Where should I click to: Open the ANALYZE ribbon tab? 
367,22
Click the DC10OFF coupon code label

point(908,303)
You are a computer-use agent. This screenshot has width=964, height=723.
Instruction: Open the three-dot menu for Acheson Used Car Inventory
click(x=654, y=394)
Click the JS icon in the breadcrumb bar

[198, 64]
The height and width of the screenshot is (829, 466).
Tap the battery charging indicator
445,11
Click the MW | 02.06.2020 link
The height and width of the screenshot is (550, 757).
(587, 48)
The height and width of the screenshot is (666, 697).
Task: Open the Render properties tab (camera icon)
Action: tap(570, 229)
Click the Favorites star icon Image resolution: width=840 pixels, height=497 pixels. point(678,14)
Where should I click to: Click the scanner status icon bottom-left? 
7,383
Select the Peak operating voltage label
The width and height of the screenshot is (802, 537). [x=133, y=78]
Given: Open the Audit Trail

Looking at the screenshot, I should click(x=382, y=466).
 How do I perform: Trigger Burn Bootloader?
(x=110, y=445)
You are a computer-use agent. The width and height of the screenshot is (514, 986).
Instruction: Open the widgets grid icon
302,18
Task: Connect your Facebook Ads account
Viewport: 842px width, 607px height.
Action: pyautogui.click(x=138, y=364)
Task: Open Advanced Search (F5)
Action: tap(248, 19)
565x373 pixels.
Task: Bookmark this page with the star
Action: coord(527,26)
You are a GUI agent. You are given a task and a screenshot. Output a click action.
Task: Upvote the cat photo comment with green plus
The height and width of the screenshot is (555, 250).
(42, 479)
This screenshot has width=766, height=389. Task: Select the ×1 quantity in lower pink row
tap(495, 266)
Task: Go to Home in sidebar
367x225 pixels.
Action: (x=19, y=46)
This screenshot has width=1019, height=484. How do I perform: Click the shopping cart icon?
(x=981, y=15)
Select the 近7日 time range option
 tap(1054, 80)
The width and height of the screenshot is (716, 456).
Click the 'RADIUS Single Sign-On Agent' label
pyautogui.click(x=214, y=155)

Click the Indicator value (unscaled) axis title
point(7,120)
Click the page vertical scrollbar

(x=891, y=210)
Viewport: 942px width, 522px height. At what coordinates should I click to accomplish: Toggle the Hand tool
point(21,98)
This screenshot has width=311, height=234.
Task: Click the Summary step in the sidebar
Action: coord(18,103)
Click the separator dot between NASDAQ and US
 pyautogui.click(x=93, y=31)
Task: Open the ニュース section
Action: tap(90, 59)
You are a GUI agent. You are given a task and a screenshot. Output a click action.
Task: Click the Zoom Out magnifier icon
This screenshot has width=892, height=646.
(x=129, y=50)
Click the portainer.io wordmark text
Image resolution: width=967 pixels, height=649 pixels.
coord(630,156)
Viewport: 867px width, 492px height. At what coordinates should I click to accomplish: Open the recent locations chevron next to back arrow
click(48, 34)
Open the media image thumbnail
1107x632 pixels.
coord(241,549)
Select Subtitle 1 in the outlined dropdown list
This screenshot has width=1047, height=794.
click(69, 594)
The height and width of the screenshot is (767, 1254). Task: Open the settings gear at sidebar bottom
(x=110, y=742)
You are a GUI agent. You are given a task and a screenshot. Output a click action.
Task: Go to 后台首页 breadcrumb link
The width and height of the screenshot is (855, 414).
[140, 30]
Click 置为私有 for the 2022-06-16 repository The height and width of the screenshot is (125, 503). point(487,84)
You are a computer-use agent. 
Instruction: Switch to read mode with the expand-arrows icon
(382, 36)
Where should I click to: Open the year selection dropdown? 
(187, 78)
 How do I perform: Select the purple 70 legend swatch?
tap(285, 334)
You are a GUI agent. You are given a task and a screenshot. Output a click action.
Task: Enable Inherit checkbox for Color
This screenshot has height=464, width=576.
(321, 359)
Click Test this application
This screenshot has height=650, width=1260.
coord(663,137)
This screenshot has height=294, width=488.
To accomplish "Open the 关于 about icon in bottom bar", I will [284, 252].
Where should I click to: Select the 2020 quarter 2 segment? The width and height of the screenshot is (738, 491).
▬▬▬▬▬▬▬▬▬▬
_To do_: Keeping each word as given, write out the material above.

_Answer section_:
Where should I click to: Open the ANALYZE ribbon tab? 
367,22
Click the DC10OFF coupon code label

point(908,303)
You are a computer-use agent. This screenshot has width=964, height=723.
Instruction: Open the three-dot menu for Acheson Used Car Inventory
click(x=654, y=394)
Click the JS icon in the breadcrumb bar

[198, 64]
The height and width of the screenshot is (829, 466).
Tap the battery charging indicator
445,11
Click the MW | 02.06.2020 link
The height and width of the screenshot is (550, 757).
(587, 48)
The height and width of the screenshot is (666, 697).
Task: Open the Render properties tab (camera icon)
Action: tap(570, 229)
Click the Favorites star icon Image resolution: width=840 pixels, height=497 pixels. point(678,14)
Where should I click to: Click the scanner status icon bottom-left? 
7,383
Select the Peak operating voltage label
The width and height of the screenshot is (802, 537). [x=133, y=78]
Given: Open the Audit Trail

Looking at the screenshot, I should click(x=382, y=466).
 How do I perform: Trigger Burn Bootloader?
(x=110, y=445)
You are a computer-use agent. The width and height of the screenshot is (514, 986).
Instruction: Open the widgets grid icon
302,18
Task: Connect your Facebook Ads account
Viewport: 842px width, 607px height.
Action: pyautogui.click(x=138, y=364)
Task: Open Advanced Search (F5)
Action: tap(248, 19)
565x373 pixels.
Task: Bookmark this page with the star
Action: coord(527,26)
You are a GUI agent. You are given a task and a screenshot. Output a click action.
Task: Upvote the cat photo comment with green plus
The height and width of the screenshot is (555, 250).
(42, 479)
This screenshot has width=766, height=389. Task: Select the ×1 quantity in lower pink row
tap(495, 266)
Task: Go to Home in sidebar
367x225 pixels.
Action: (x=19, y=46)
This screenshot has width=1019, height=484. How do I perform: Click the shopping cart icon?
(x=981, y=15)
Select the 近7日 time range option
 tap(1054, 80)
The width and height of the screenshot is (716, 456).
Click the 'RADIUS Single Sign-On Agent' label
pyautogui.click(x=214, y=155)

Click the Indicator value (unscaled) axis title
point(7,120)
Click the page vertical scrollbar

(x=891, y=210)
Viewport: 942px width, 522px height. At what coordinates should I click to accomplish: Toggle the Hand tool
point(21,98)
This screenshot has width=311, height=234.
Task: Click the Summary step in the sidebar
Action: coord(18,103)
Click the separator dot between NASDAQ and US
 pyautogui.click(x=93, y=31)
Task: Open the ニュース section
Action: tap(90, 59)
You are a GUI agent. You are given a task and a screenshot. Output a click action.
Task: Click the Zoom Out magnifier icon
This screenshot has width=892, height=646.
(x=129, y=50)
Click the portainer.io wordmark text
Image resolution: width=967 pixels, height=649 pixels.
coord(630,156)
Viewport: 867px width, 492px height. At what coordinates should I click to accomplish: Open the recent locations chevron next to back arrow
click(48, 34)
Open the media image thumbnail
1107x632 pixels.
coord(241,549)
Select Subtitle 1 in the outlined dropdown list
This screenshot has width=1047, height=794.
click(69, 594)
The height and width of the screenshot is (767, 1254). Task: Open the settings gear at sidebar bottom
(x=110, y=742)
You are a GUI agent. You are given a task and a screenshot. Output a click action.
Task: Go to 后台首页 breadcrumb link
The width and height of the screenshot is (855, 414).
[140, 30]
Click 置为私有 for the 2022-06-16 repository The height and width of the screenshot is (125, 503). point(487,84)
You are a computer-use agent. 
Instruction: Switch to read mode with the expand-arrows icon
(382, 36)
Where should I click to: Open the year selection dropdown? 
(187, 78)
 How do I perform: Select the purple 70 legend swatch?
tap(285, 334)
You are a GUI agent. You are given a task and a screenshot. Output a click action.
Task: Enable Inherit checkbox for Color
This screenshot has height=464, width=576.
(321, 359)
Click Test this application
This screenshot has height=650, width=1260.
coord(663,137)
This screenshot has height=294, width=488.
To accomplish "Open the 关于 about icon in bottom bar", I will [284, 252].
Where should I click to: Select the 2020 quarter 2 segment? The width and height of the screenshot is (738, 491).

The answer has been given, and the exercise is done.